Funny you should ask -- I was just pricing studio reference monitors and can tell you a little about those, if you're interested. Keep in mind that you and I might be looking for different things, but I'll tell you what I've been thinking just in case.
Tannoy Reveals were what I settled on before checking out an Aussie engineer-friend's setup. He's done a lot of work in London and while he does seem to have, em, issues with the populace, they (the issues) didn't stop him from fetishizing British gear. Listening to his B&W D-6-somethings nearly sold me on them. The lows are there, but they're not overpowering, which is what you need to mix, since your major attention goes toward getting the mids in correct proportion. (This is what people don't get about studio headphones -- they shouldn't have too much bass.)

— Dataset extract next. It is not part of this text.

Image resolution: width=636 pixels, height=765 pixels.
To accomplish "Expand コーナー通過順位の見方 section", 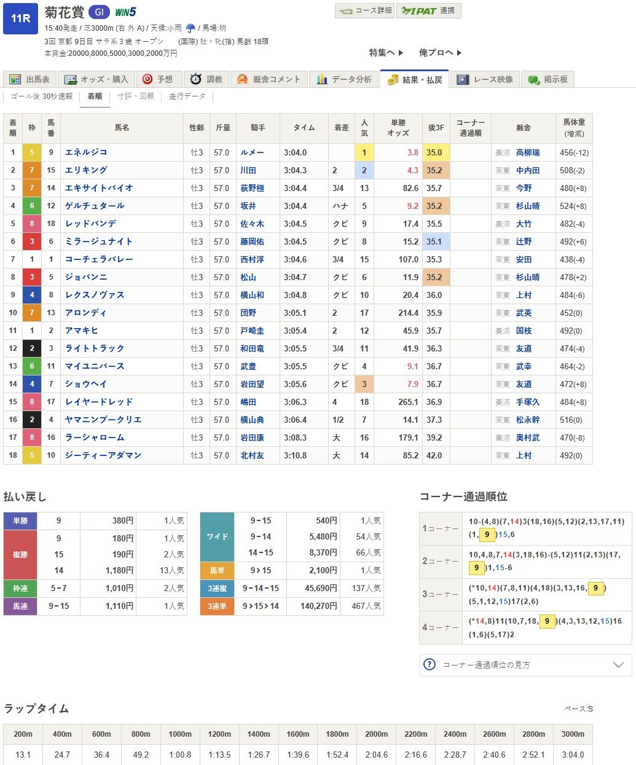I will tap(618, 665).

Really expensive B&Ws look space-age but don't justify their higher cost. $500 will get you a little more mid, $1000, a few more highs. The difference is slight and, frankly, not worth the cost. The unexciting black-boxed mid-priced B&Ws ($265 apiece, if I remember) are the least sexy monitors I've ever seen -- but they do sound sweet.

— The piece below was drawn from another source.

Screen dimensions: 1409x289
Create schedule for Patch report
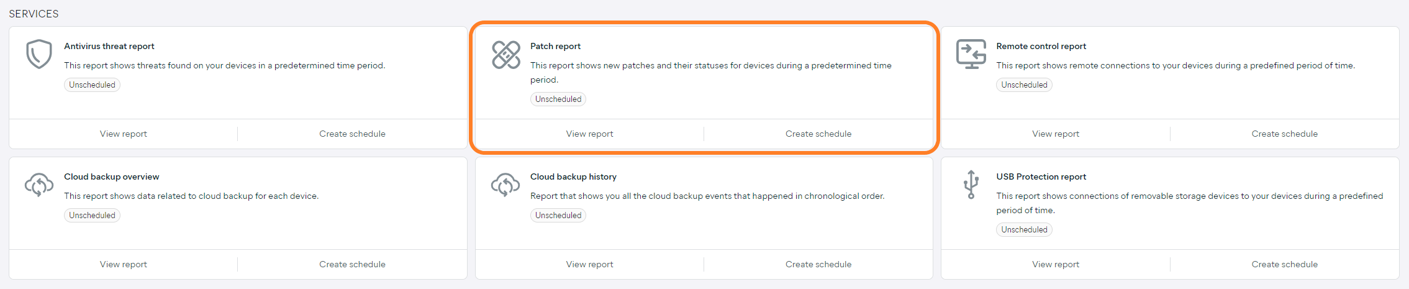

I tend not to like active monitors because they seem to have an overly compressed? (overly eq'd? some unpleasantly unnatural) sound -- a cheap effect seems to be operating under the hood. Time was, every studio in New York had $2000 Genelecs for overheads and they all sounded fake. I don't like that -- I want flat response, open design, natural sound. Which is why I'm ditching my ancient trebly vintage-80s Yamaha NS-10Ms, if anyone's interested (here's a tip for you -- trust me -- don't be).
Oh, and just to add to the consensus: A Brooklyn-based producer/studio owner who used to hire me a lot (before I blew up at an incompetent client -- oops!) loved his Alesis monitors as well. He also had a pair of Tannoys but preferred the Alesis overall.